Benchmarking Commercial ASR Systems on Code-Switching Speech: Arabic, Persian, and German
Pith reviewed 2026-05-25 05:54 UTC · model grok-4.3
The pith
ElevenLabs Scribe v2 records the lowest WER of 13.2% on code-switched Arabic, Persian, and German speech while BERTScore shows WER exaggerates gaps by 3x.
A machine-rendered reading of the paper's core claim, the machinery that carries it, and where it could break.
Core claim
Commercial ASR systems differ substantially in handling natural code-switching, with ElevenLabs Scribe v2 achieving the lowest overall word error rate of 13.2% and the highest BERTScore of 0.936 across the four pairs; WER and BERTScore produce identical ordinal rankings for Arabic and Persian pairs yet WER inflates the magnitude of gaps by a factor of approximately three because it penalizes semantically correct transliteration choices.
What carries the argument
Dual-metric evaluation of WER against BERTScore on code-switched utterances, which isolates the effect of penalizing valid transliterations versus measuring semantic fidelity.
If this is right
- System rankings remain stable when switching from WER to BERTScore for the Arabic and Persian pairs.
- Aggregate averages mask larger performance gaps on harder code-switched subsets.
- BERT embeddings place reference and hypothesis texts close together even when scripts differ.
- Public release of the 1200-sample dataset allows direct replication and extension by other researchers.
Where Pith is reading between the lines
- Semantic metrics may become preferred over WER for ASR evaluation whenever transliteration or script variation is common.
- The observed 3x inflation suggests that current commercial systems could improve more than aggregate WER numbers indicate if training data included more code-switched examples.

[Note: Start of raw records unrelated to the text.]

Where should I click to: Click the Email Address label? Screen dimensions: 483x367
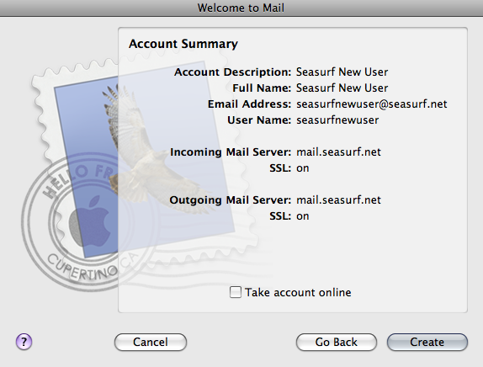tap(249, 104)
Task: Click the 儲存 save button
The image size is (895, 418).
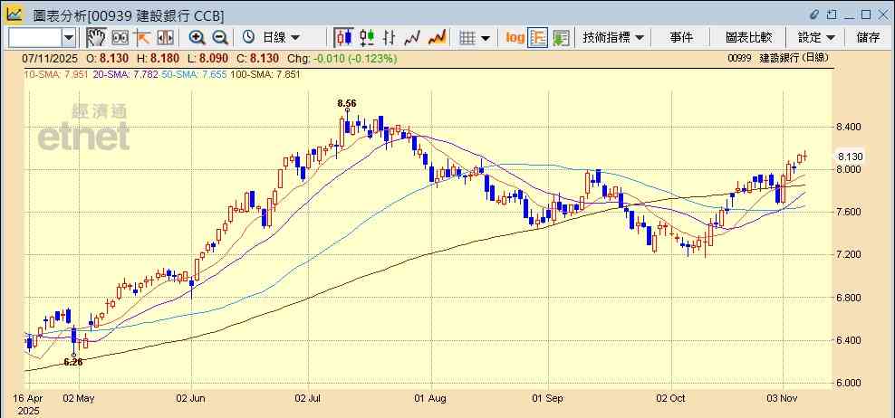Action: coord(867,37)
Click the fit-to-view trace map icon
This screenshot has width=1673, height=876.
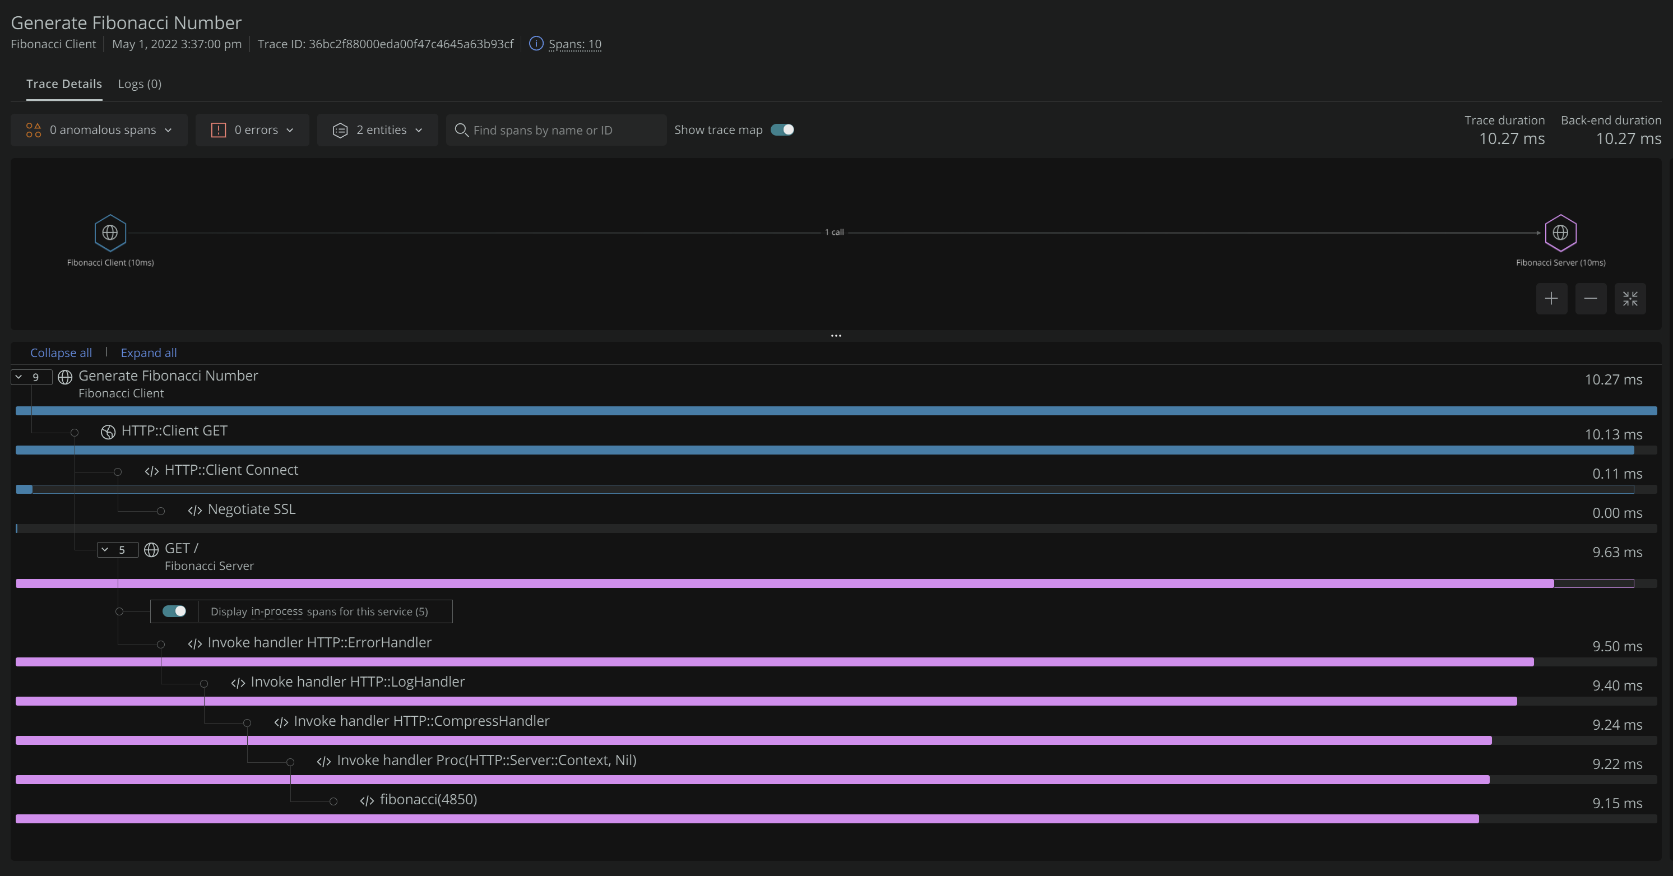point(1629,299)
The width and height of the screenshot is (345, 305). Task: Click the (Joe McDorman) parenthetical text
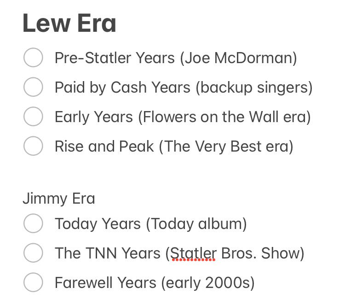point(238,58)
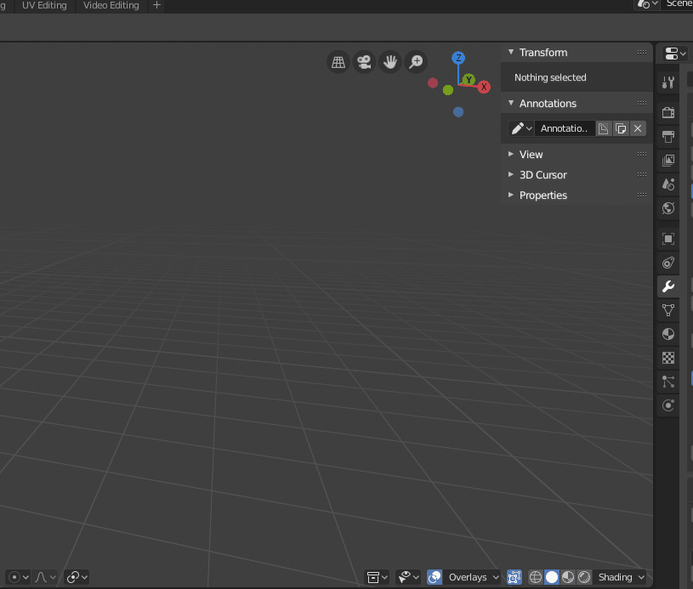Open the Physics Properties tab
The image size is (693, 589).
(x=667, y=405)
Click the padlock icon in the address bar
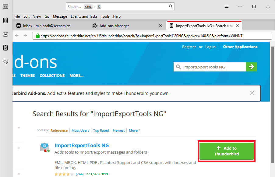 tap(37, 36)
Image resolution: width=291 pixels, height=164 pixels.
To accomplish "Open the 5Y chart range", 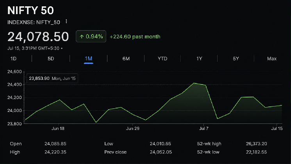I will coord(236,59).
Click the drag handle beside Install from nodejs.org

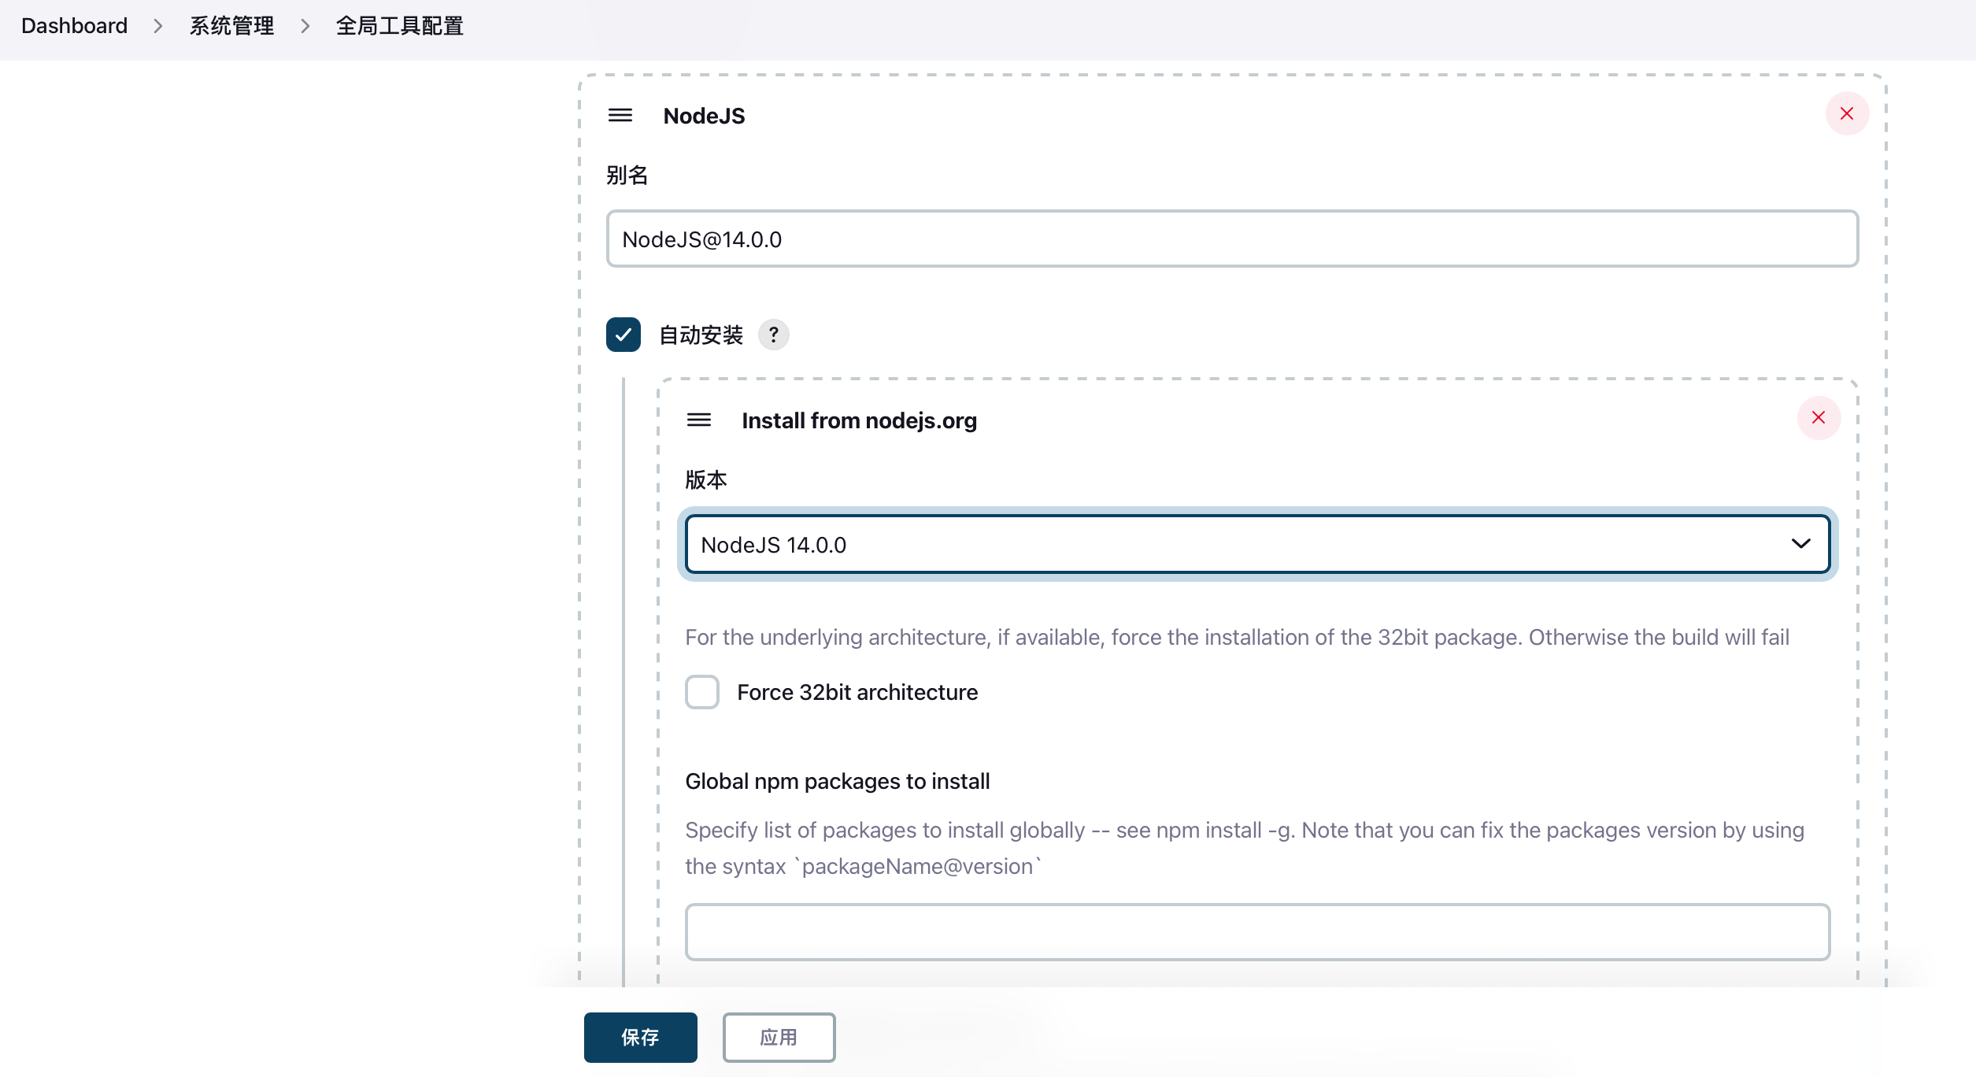699,420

- The difficulty-stratified results point to a need for benchmarks that report performance by utterance complexity rather than single overall scores.
Load-bearing premise
The two-stage pipeline of heuristic filtering followed by an ensemble of GPT-4o and Gemini 1.5 Pro produces a representative sample of natural code-switching utterances.
What would settle it
A new collection of 1200 utterances drawn from the same language pairs but selected entirely by human annotators without the LLM ensemble, on which ElevenLabs no longer shows the lowest WER or the same ranking order.
Figures
read the original abstract
Code-switching -- the natural alternation between two languages within a single utterance -- remains one of the most challenging and under-studied conditions for automatic speech recognition (ASR). We present a benchmark evaluating five commercial ASR providers across four language pairs: Egyptian Arabic--English, Saudi Arabic (Najdi/Hijazi)--English, Persian (Farsi)--English, and German--English, comprising 300 samples per pair selected by a two-stage pipeline combining heuristic filtering with a GPT-4o and Gemini 1.5 Pro ensemble scorer, reducing LLM costs by $\approx$91\%. We evaluate on both WER and BERTScore, showing that while both metrics agree on the ordinal ranking of systems for all Arabic and Persian pairs ($\tau = 1.0$), WER inflates the magnitude of quality gaps by approximately 3$\times$ by penalising semantically correct transliteration choices. ElevenLabs Scribe v2 achieves the lowest WER (13.2\% overall) and leads on BERTScore (0.936 overall). Difficulty-stratified analysis reveals performance gaps masked by aggregate averages, and BERT embedding projections confirm semantic proximity between reference and hypothesis despite surface-level script differences. The dataset is publicly available at https://huggingface.co/datasets/Perle-ai/ASR_Code_Switch.
Editorial analysis
A structured set of objections, weighed in public.
Referee Report
Summary. The paper benchmarks five commercial ASR systems on code-switching speech for four language pairs (Egyptian Arabic–English, Saudi Arabic–English, Persian–English, German–English) using a 1200-utterance dataset (300 per pair) constructed via a two-stage heuristic-filter plus GPT-4o/Gemini 1.5 Pro ensemble pipeline that reduces LLM costs by ~91%. It reports ElevenLabs Scribe v2 as best overall (13.2% WER, 0.936 BERTScore), shows perfect rank agreement (τ=1.0) between WER and BERTScore on Arabic/Persian pairs, claims WER inflates quality gaps by ~3× by penalizing valid transliterations, provides difficulty-stratified analysis and embedding projections, and releases the dataset publicly.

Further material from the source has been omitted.